***** Reading passage *****

Understanding Investing Is Key to Personal Success

April 2008

STANFORD GRADUATE SCHOOL OF BUSINESS—Mellody Hobson, president of Ariel Investments—the first Mellody Hobsonminority owned money management firm in the country—can pinpoint exactly why she was drawn to a financial services career.

The youngest of six children being raised in Chicago by a single mother who worked in real estate, Hobson said she grew up experiencing a “boom and bust life.”

“Sometimes we’d have money, sometimes we’d literally get evicted, phone disconnected, all of those things,” Hobson said. “No one ever talked to me when I was growing up about the stock market or investing. Often we were sort of trying to make ends meet.”

Hobson described her early days and her rise through Chicago-based Ariel to become president at age 30 during the kickoff speech for Gathering 25, celebrating the 25th anniversary of the School’s Black Business Students Association. The two-day event held April 25-26 drew about 200 students, alumni, friends, and featured speakers, workshops, and memories to celebrate the milestone for one of the School’s oldest student organizations.

***** Provided material *****

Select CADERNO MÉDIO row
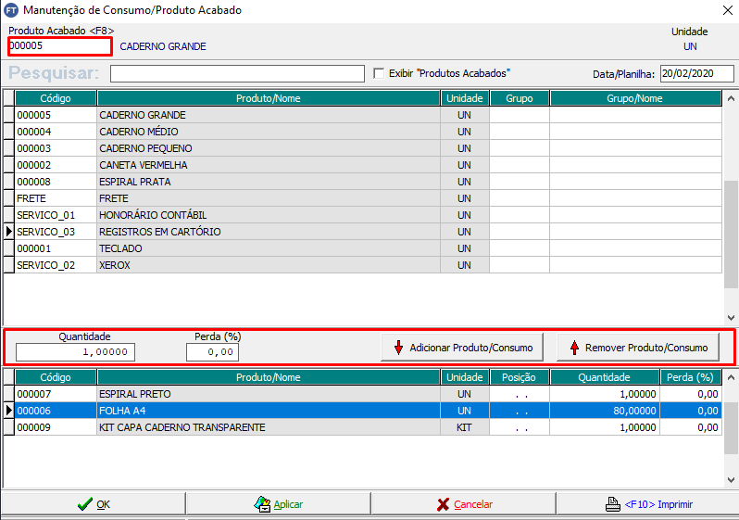This screenshot has width=739, height=520. coord(268,132)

*****

Write the next part of the article on Mellody Hobson's talk at the Black Business Students Association anniversary, starting after its last sentence.

| Reply to the task |
Those hardscrabble early days, Hobson said, taught her that she “hated insecurity and that sense of not knowing what was going to happen.”

She explained: “I don’t think it’s an accident that I ended up in the financial services industry and working for an investment firm. I wanted to understand money so I could be financially secure.”

Hobson came to Ariel, founded in 1983, as an intern between her sophomore and junior years at Princeton University’s Woodrow Wilson School of International Relations and Public Policy.

After a second summer internship at T. Rowe Price’s portfolio management team, she returned to Ariel after graduation, worked hard, and slowly rose to bigger responsibilities. A voracious worker, Hobson set her sites on becoming Ariel’s president. But the ambitious, accomplished 20-something grew impatient when John Rogers Jr., company founder and CEO, told her she’d first have to pay her dues. The company’s board of directors, he said, wanted her to be 30 before they’d give her the president’s job.

That requirement “to be honest with you, kind of pissed me off. I was not happy about that,” Hobson said. “But they felt that I needed to mature as a person and mature as a leader, and that hard work alone, which is something I was famous for during those years, was not enough.”

In 2000, when Hobson turned 30, the board “lived up to their commitment and made me president,” she said.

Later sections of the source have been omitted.